Probably not the best title. Especially for a religion blog. After all, if God wants us all to love all things, one should embrace the beet and enjoy it for the delicious vegetable it is.
But it's not. It's just not.
In my opinion, of course, and many people do indeed love beets. Everyone's entitled to their own opinion, aren't they? And that can't be wrong.
Again, not the most popular route to go with religion.
Still, my point is that I don't like beets. At all. I don't eat them, won't eat them. Ever. I'm not fussy or picky, really, I simply don't like them.
When people ask me why not, I could come up with all sorts of answers (that are valid to me, of course): don't like the texture, the colour, the flavour. Cooked, raw, pickled (don't even start me on pickling), it doesn't matter, I don't like them.
But the real reason is the one I like to give before anyone asks the question: because I tried them. And I don't like them.
How often do we try to convince people, "just try it, you'll like it?" Especially children and vegetables. How will you know if you don't try it?
Most everyone knows the story of Jesus calling the disciples. He walks by the sea, there are fishermen, he calls to them and they follow.
But there's a different story in John's gospel (John 1:29-42). John the Baptizer is teaching his followers and others and trying to explain that he is not the promised one, but only the one who comes first to tell the world that the promised one is coming. (Perhaps John the Announcer would've been a better name.)
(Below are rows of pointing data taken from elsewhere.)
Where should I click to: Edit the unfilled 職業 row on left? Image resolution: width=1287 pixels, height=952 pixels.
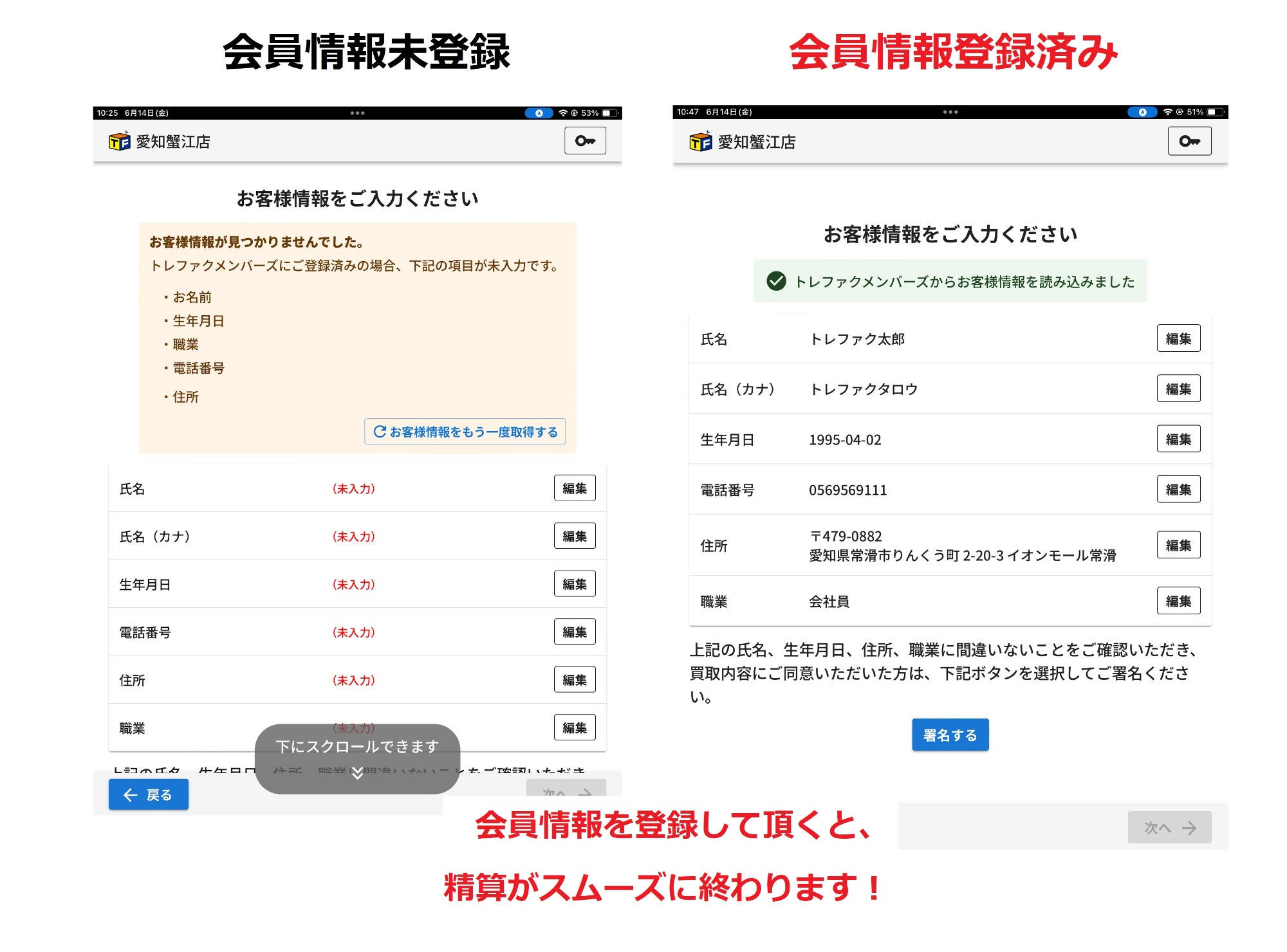pos(574,728)
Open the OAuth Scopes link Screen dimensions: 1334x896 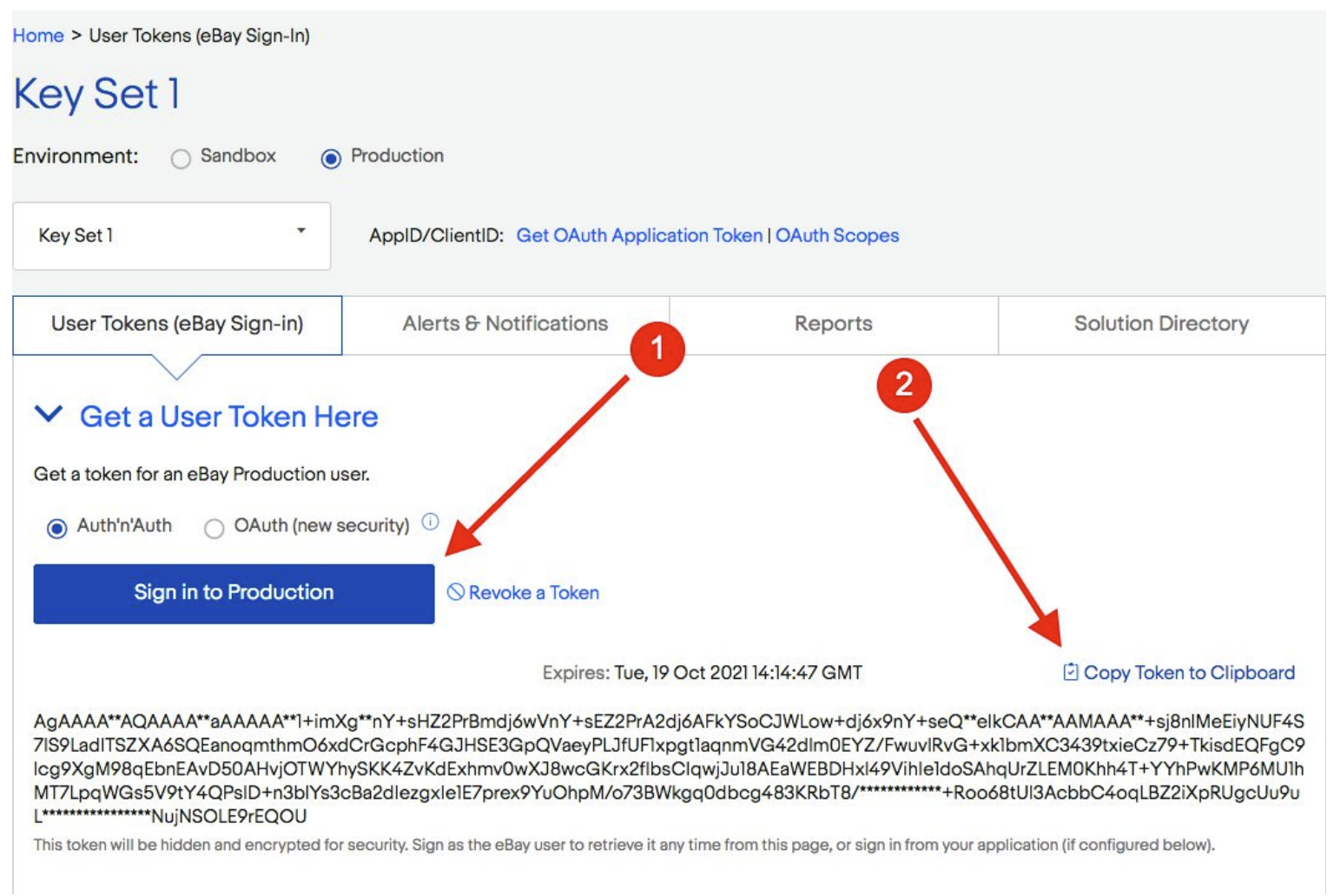click(836, 235)
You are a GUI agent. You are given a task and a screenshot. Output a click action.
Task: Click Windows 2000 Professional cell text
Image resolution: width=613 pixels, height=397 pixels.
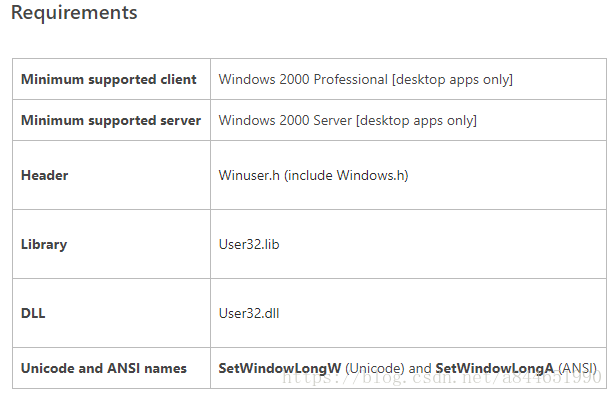tap(366, 79)
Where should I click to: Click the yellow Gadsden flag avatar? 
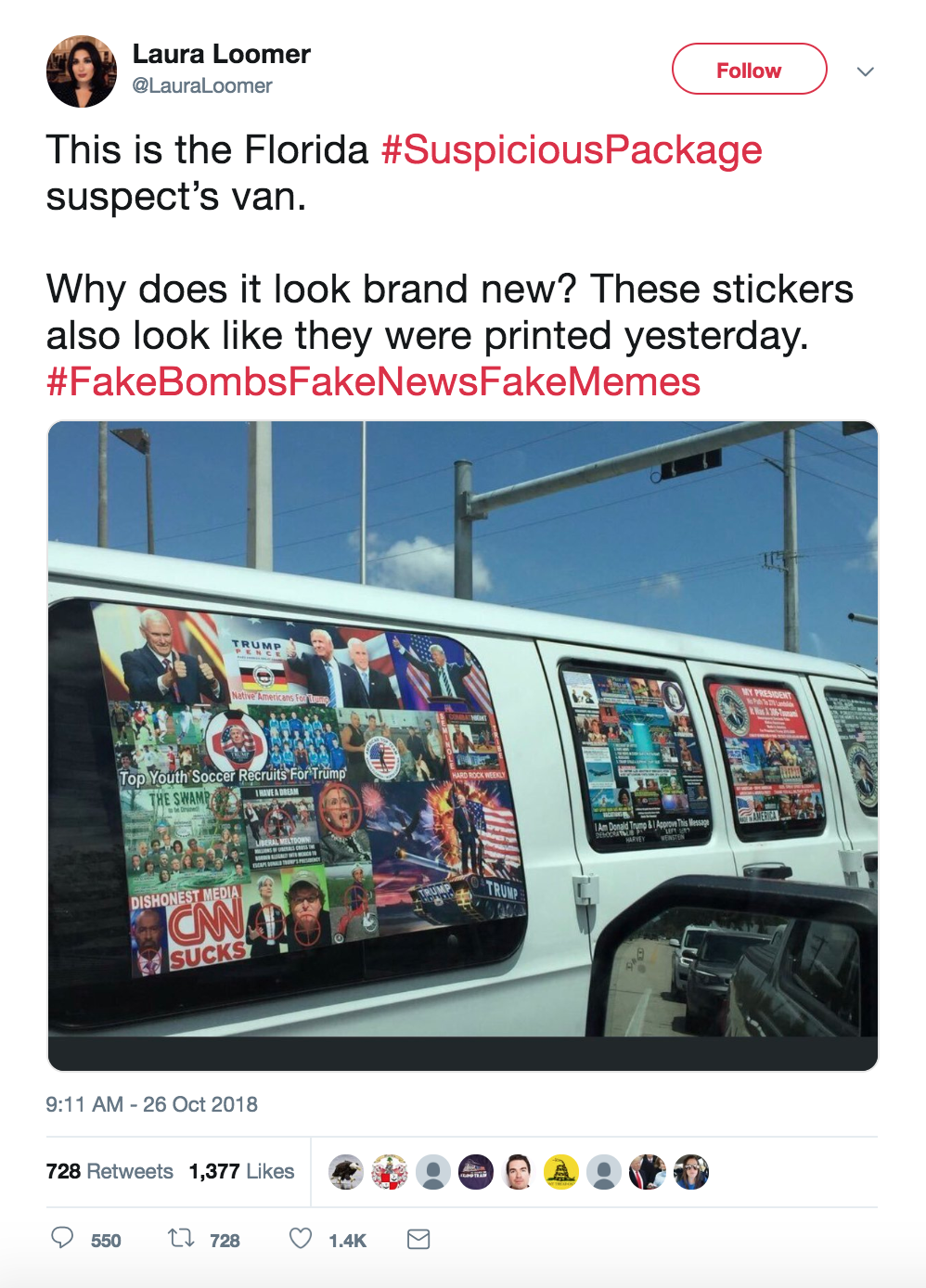(x=561, y=1172)
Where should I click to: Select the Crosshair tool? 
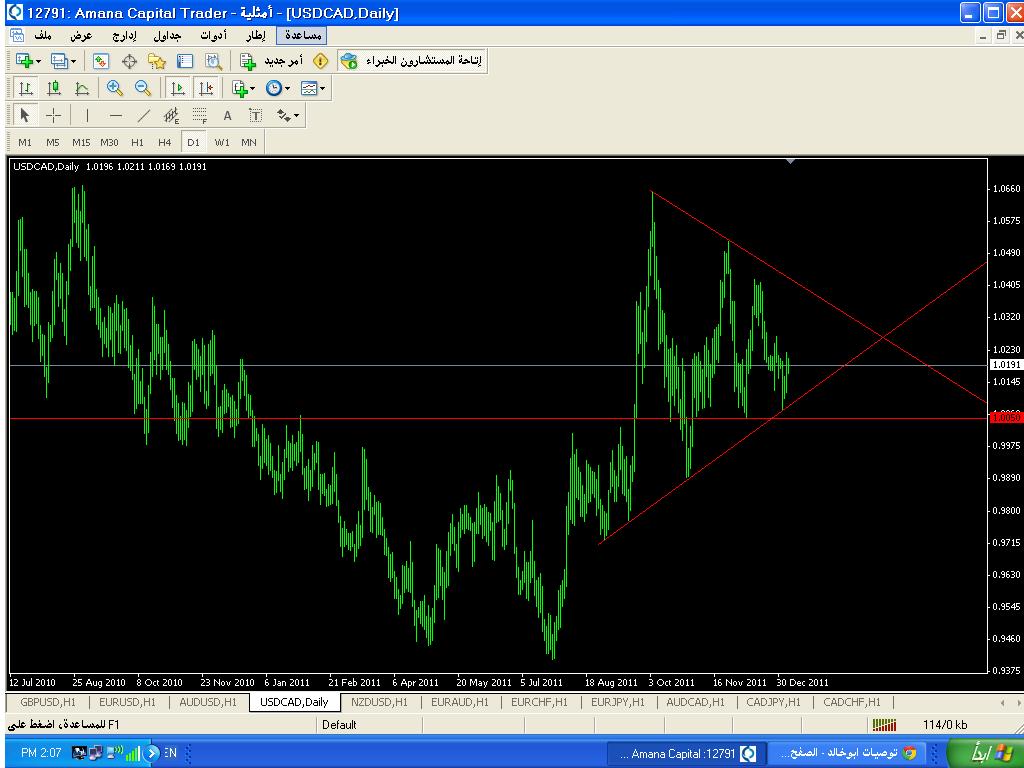click(53, 115)
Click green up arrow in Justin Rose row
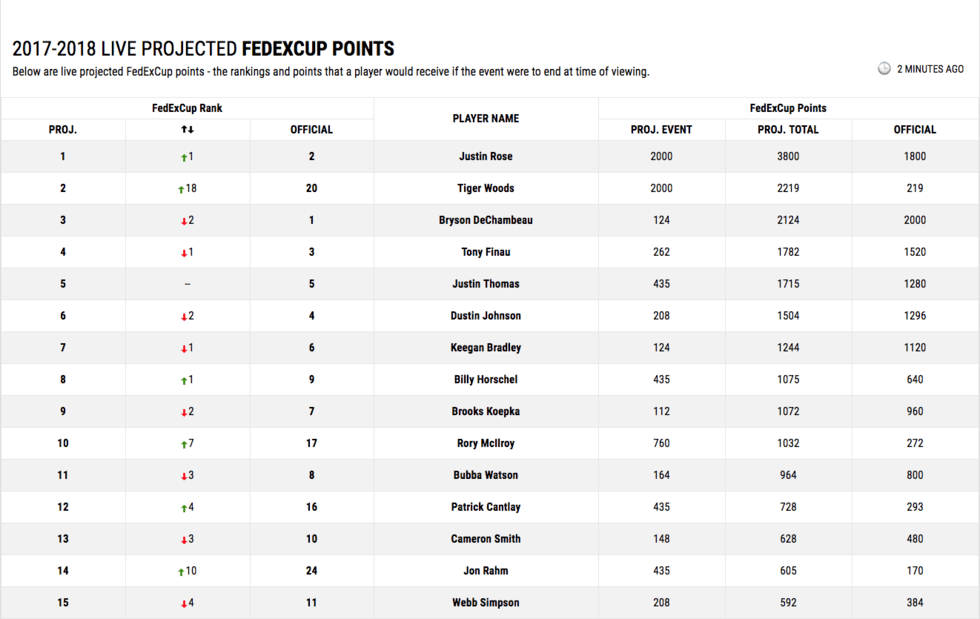This screenshot has width=980, height=619. [182, 157]
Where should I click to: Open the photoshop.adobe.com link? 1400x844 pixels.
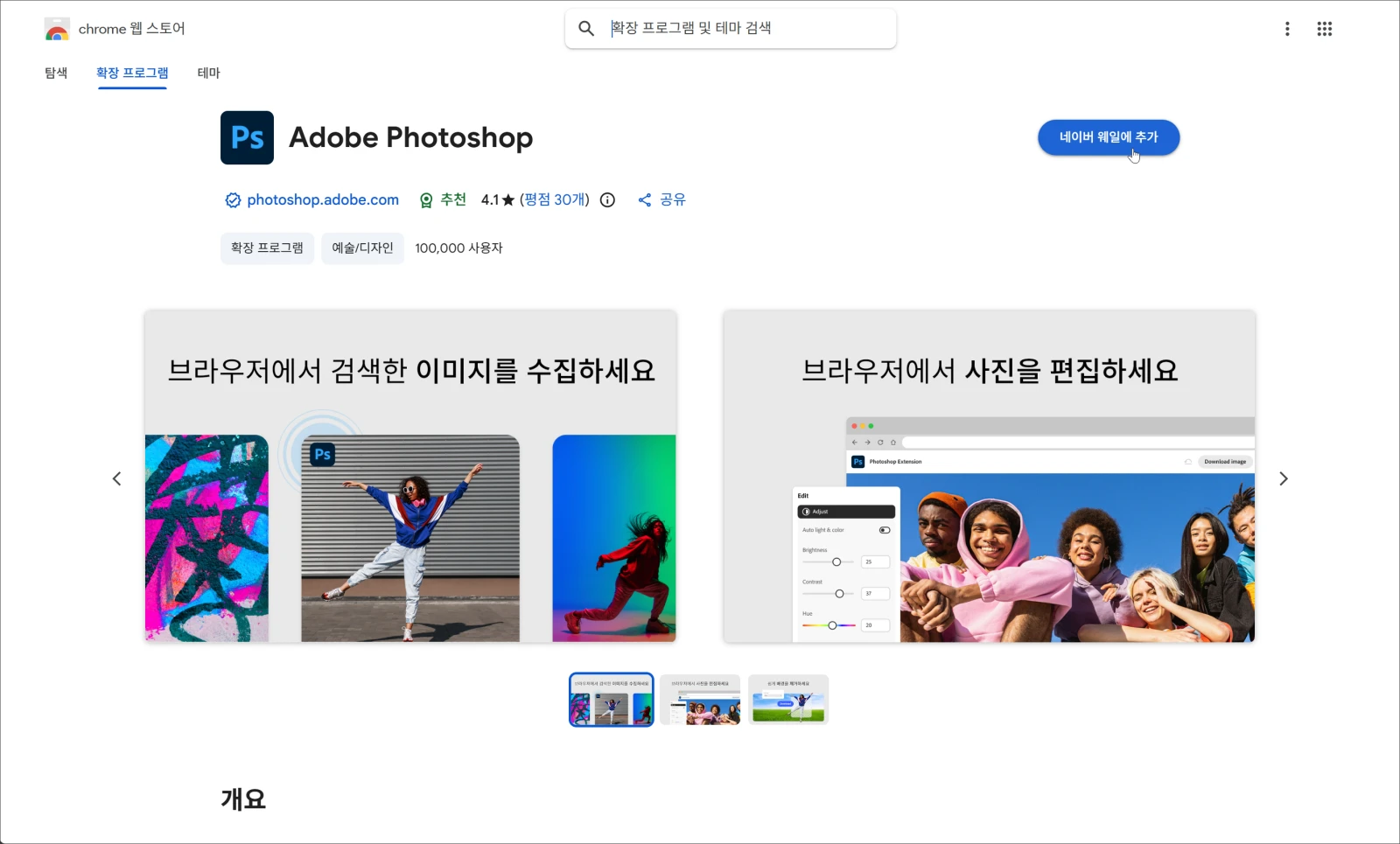(321, 199)
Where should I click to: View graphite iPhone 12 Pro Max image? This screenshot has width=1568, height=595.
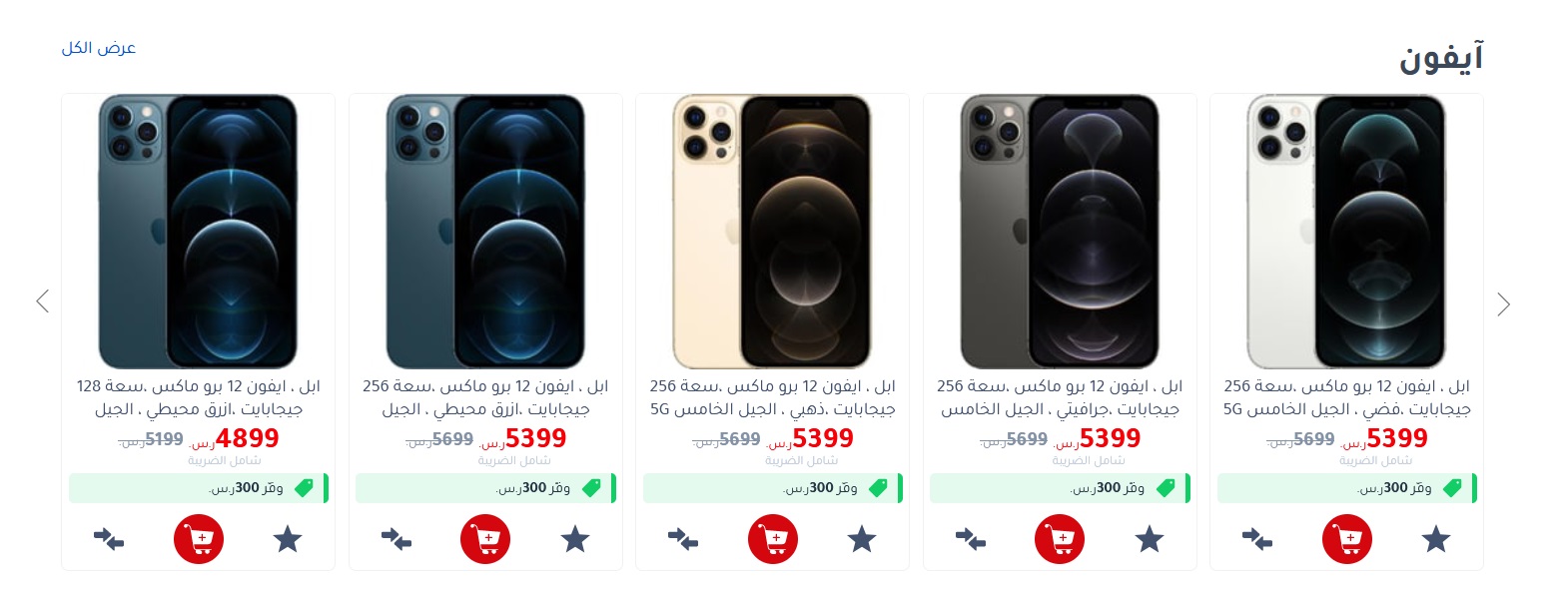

He sees Jesus coming towards them and says "this is the guy, right here. This is the guy I've told you about." And the next day, he sees Jesus again and two of his own disciples hear him say "this is the guy again" and it makes them curious. So they follow Jesus. And Jesus asks them what they're looking for and he says to them, "come and see." So they stay with Jesus for a while. And they decide to follow him instead of John. And one of them tells his brother to "come and see." And he also becomes a disciple of Jesus. And then there are more that "come and see."
Jesus is revealed to the first disciples by their own witness. They tried it, they liked it, they stayed. Perhaps a better way to say that is that they loved it.
I'm not comparing Jesus and beets, believe me. But, as human beings, we are very experientially oriented. Sure we can learn by reading the instructions or the manual or the book, but it's only when we try it out ourselves that we really "know" it. You can anticipate how you might feel, you can even make a guess based on experience of other things, but you won't really know until you've tried it.
John's followers could have, as anyone else can, made all sorts of assumptions about Jesus. But they followed him and found out. And they were drawn to Jesus and became his disciples. And they wanted to learn more.
If only we thought everything was worthy of that kind of attention. But, instead, we often find it easier to make the assumptions - usually based on little real knowledge or experience - and think we know: people, places, ideas. Even church. If you've never been, you could easily decide not to try it. It's not like we've always represented ourselves in the best light. But if you haven't tried tried it, how do you know. Perhaps you should come and see.